Adrian Asks: I've been lifting a year and a half and have a problem setting up tight from the floor. From plates and off blocks I feel really strong but when it comes to the floor I can’t seem to get full scapular retraction and T-spine extension, which wrecks my first pull. How do I set myself up or mobilize to fix this problem?
Greg Says: You don’t want full scapular retraction when pulling—you want to arch the entire spine and depress the scapulae, but keep them close to neutral in terms of protraction/retraction. In any case, if you can set up with a tight back arch from a higher position, it’s clearly a lower-body mobility limitation, because that will be reduced as you move the starting position higher and higher and the angle of the hip is opened.
You don’t mention it, so it may not be the case, but if you have particularly long legs, this will make setting a good arch in your starting position even more difficult simply because you have farther to reach. In this case, I would suggest experimenting with a wider pulling stance, which should help you arch your back a little better by reducing the need to flex the hip slightly.
In any case, experiment with changing your pulling stance and be sure you’re pushing your knees out to the sides as far as you can inside your arms in the starting position and first pull; the latter will help open the hips a bit more and also effectively reduce leg length to make the position somewhat less demanding on hip mobility.

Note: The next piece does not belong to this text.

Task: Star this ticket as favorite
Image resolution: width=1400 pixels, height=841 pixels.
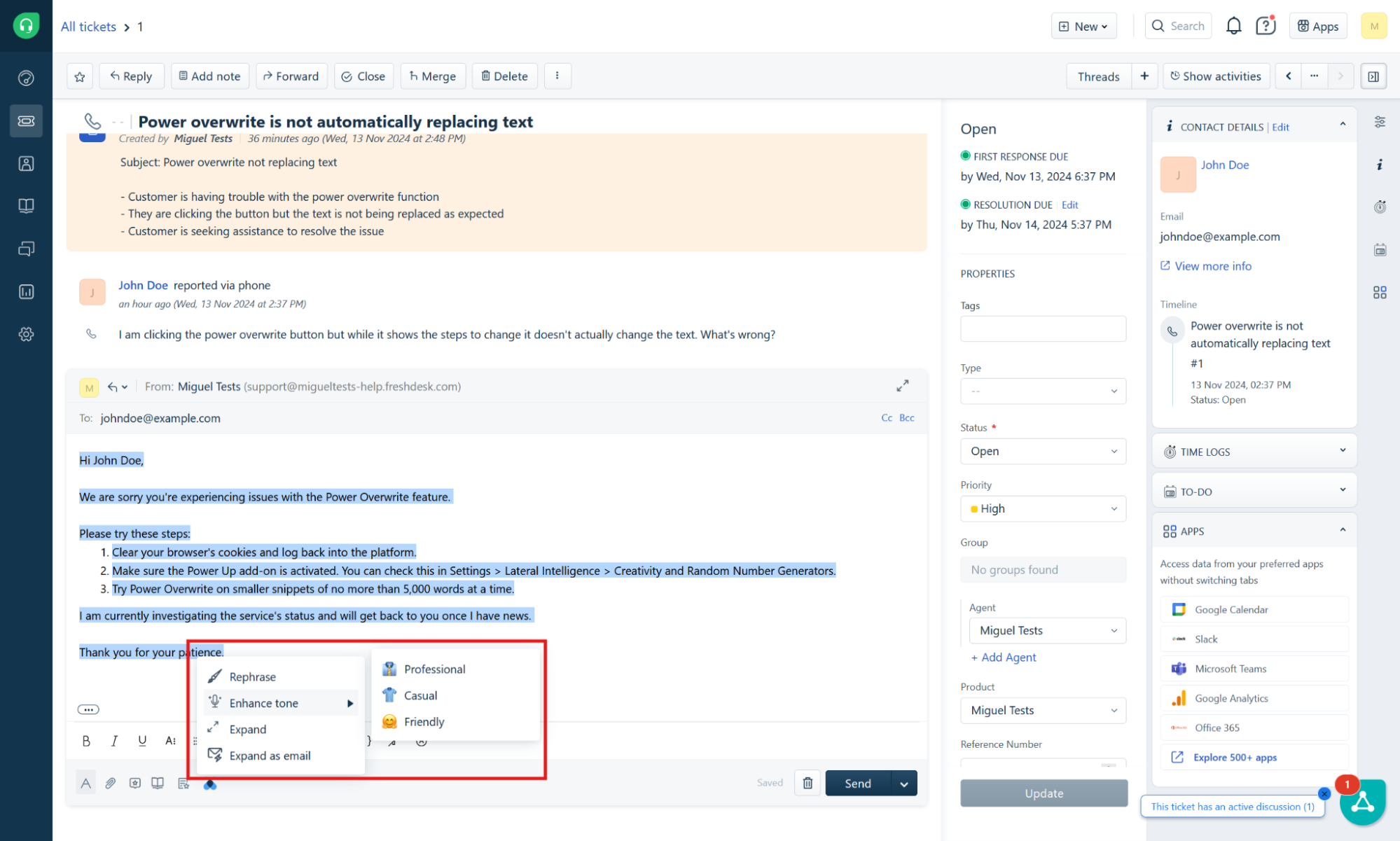Action: (x=79, y=76)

Any stretches for the hamstrings, adductors and glutes should help improve your ability to achieve a better starting position. In particular, the
spiderman lunge and
Russian baby maker.
You can also try doing slow eccentrics on snatch and clean pulls or deadlifts, focusing on maintaining the arch position all the way down to the floor, as it will be easier to maintain from the top than to set from the bottom, and this is a good way to strengthen the back in that position. Good morning squats may also help—arch the back completely, bend into the good morning, and then slowly sit the hips down into the squat position, fighting to maintain the same arch in your back as you do.
Finally,
floating snatch/clean pulls or deadlifts and snatches/cleans from a low hang position can all have similar effects by allowing you to create a strong arch in an easier position, and then work to maintain it, strengthening your back and stretching your hips simultaneously.